부산대학교 도서관

A 31-year-old primigravida, with spontaneous singleton pregnancy, presented in 21 weeks of gestation with abdominal pain. Abdominal ultrasound (USS) and Magnetic Resonance Imaging (MRI) showed a 12 × 14cm large complex lesion arising from the right ovary suspicious for an ovarian malignancy. The radiological staging demonstrated no further metastatic disease; however, it also revealed a 6 cm lesion in the contralateral ovary, consistent with a dermoid cyst. After tumour board discussion the patient underwent a mid-line laparotomy with right oophorectomy, cytology, and peritoneal and omental staging, under oral tocolysis with indomethacin. The left presumed ovarian dermoid was left in situ to avoid additional surgical and obstetrical morbidity. Histology confirmed a grade 3 immature teratoma with primitive neuroepithelium focally present on the capsular surface and atypical cells in the cytology amounting to a stage 1 C2 disease at least. Due to high-risk disease, she was offered adjuvant treatment. The patient received one cycle of intravenous paclitaxel, etoposide, and cisplatin chemotherapy, in an adjuvant setting. She underwent an elective caesarean section at 36 weeks, with the safe delivery of a healthy baby girl. After 6 weeks of her delivery, she received three further cycles of etoposide, and cisplatin to complete her course of adjuvant chemotherapy.
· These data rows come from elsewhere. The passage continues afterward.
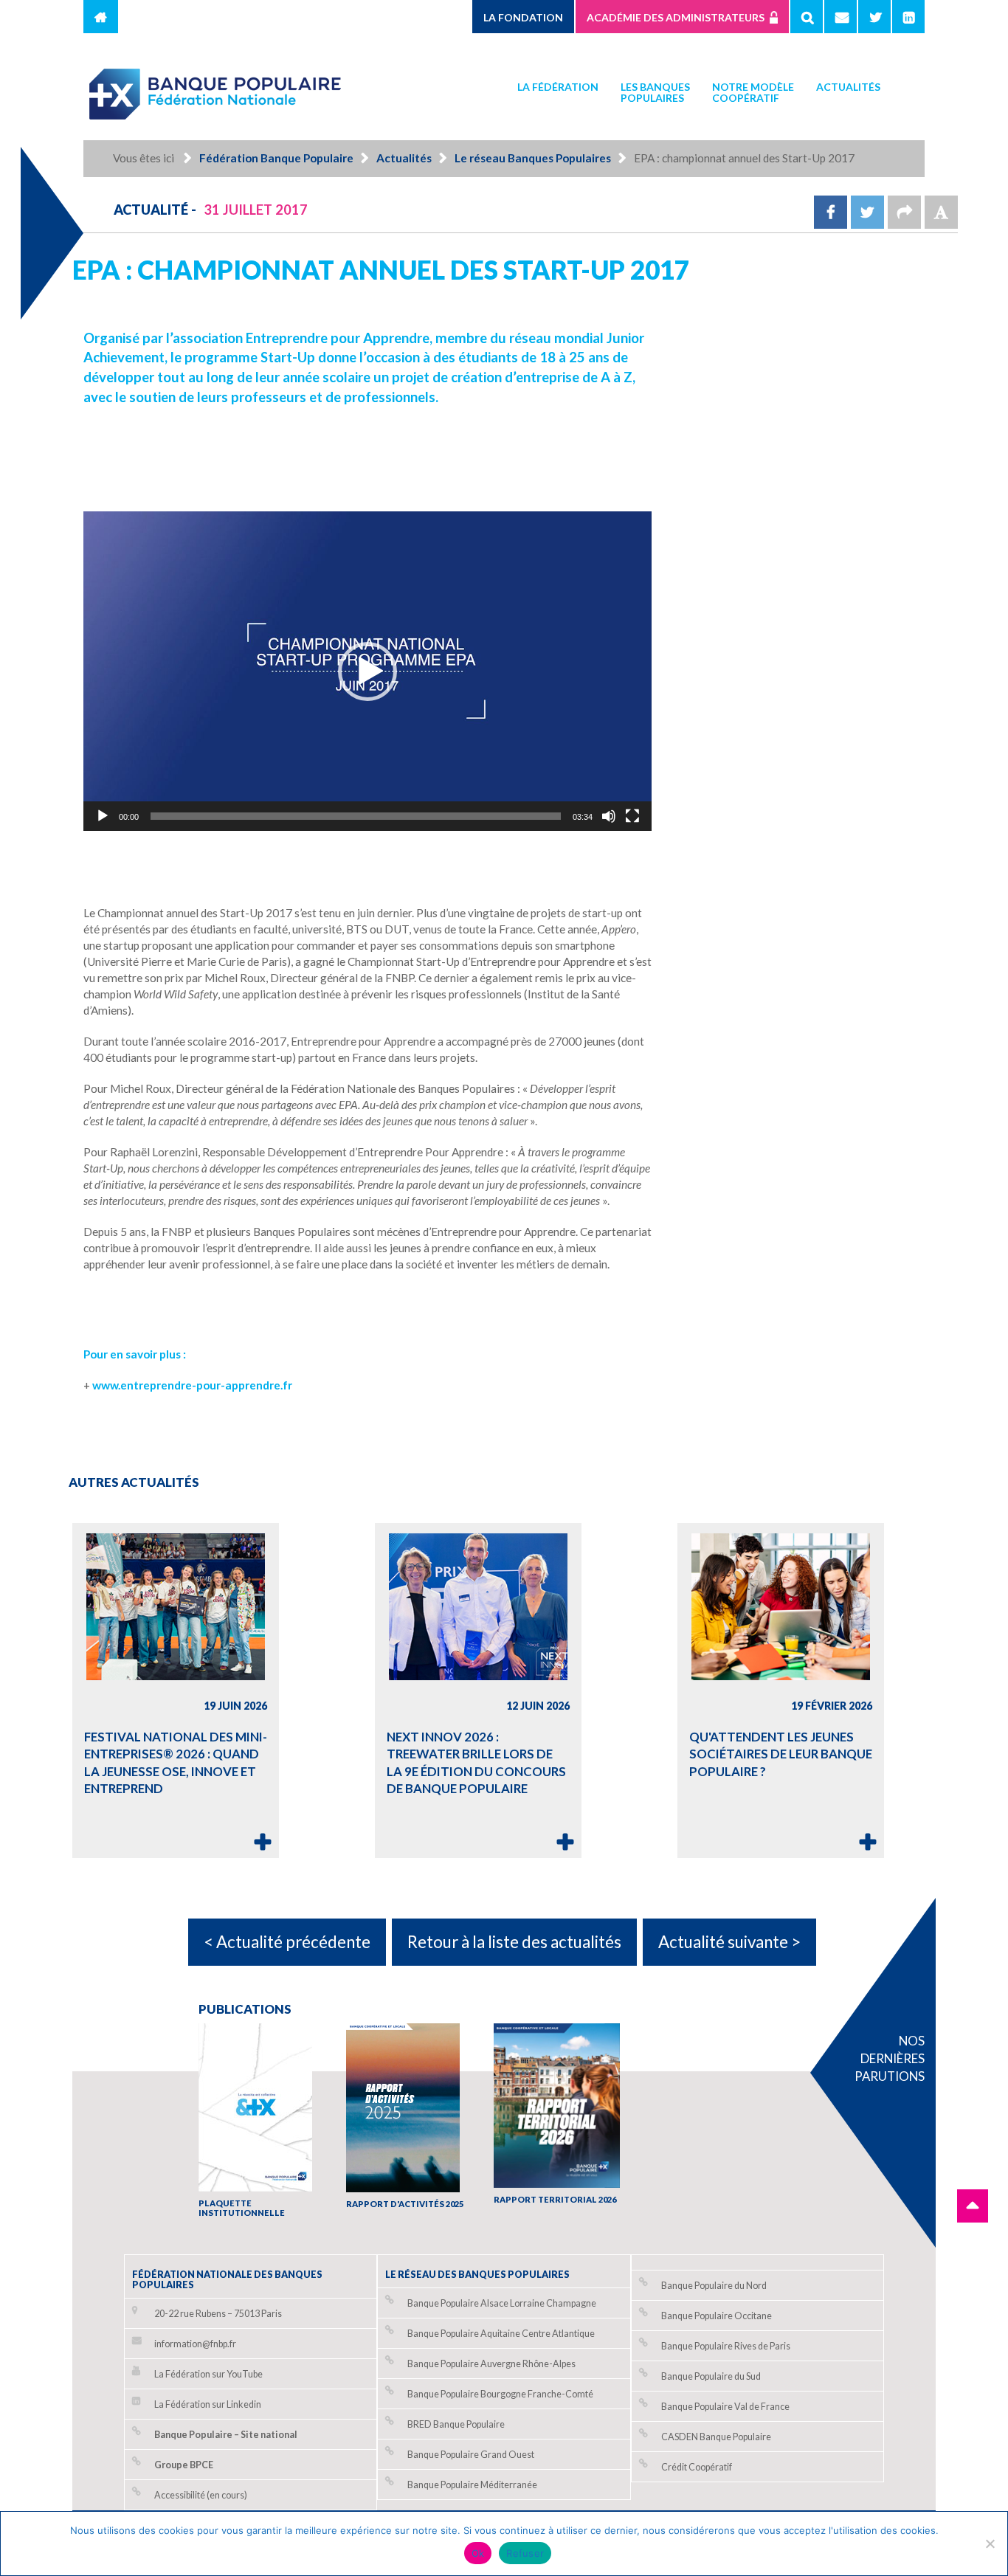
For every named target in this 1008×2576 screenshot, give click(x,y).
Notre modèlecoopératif (753, 92)
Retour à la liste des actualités (514, 1942)
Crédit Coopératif (696, 2467)
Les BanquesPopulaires (655, 92)
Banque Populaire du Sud (711, 2376)
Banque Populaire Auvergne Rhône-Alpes (491, 2363)
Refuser (525, 2553)
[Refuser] (989, 2543)
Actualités (848, 86)
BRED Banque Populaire (456, 2424)
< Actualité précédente (287, 1942)
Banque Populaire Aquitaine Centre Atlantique (501, 2333)
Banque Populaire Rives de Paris (725, 2346)
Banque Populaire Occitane (716, 2315)
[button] (367, 671)
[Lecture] (102, 816)
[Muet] (608, 816)
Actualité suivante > (729, 1942)
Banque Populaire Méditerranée (472, 2484)
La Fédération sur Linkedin (207, 2404)
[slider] (356, 816)
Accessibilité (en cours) (200, 2495)
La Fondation (523, 17)
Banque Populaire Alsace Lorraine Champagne (501, 2303)
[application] (367, 671)
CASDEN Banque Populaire (716, 2436)
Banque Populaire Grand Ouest (470, 2454)
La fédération (557, 86)
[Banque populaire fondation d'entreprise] (216, 87)
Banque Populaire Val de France (725, 2406)
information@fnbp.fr (195, 2343)
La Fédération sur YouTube (208, 2374)
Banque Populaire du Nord (714, 2285)
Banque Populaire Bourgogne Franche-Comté (500, 2394)
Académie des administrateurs (675, 17)
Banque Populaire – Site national (225, 2434)
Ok (478, 2553)
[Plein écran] (632, 816)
Three months after the last chemotherapy cycle, she underwent a laparoscopic removal of the left ovarian dermoid that had increased in size to 8 cm. Final histology revealed no immature elements. To this point, 2 years after initial diagnosis, both mother and child are healthy with no long-term complications. The patient has resumed her normal menstrual cycle and being in remission, she wishes soon to try for a second child. To our knowledge, this is the only reported case of ovarian immature teratoma in pregnancy treated successfully with surgery and adjuvant iv paclitaxel, etoposide, and cisplatin chemotherapy regime.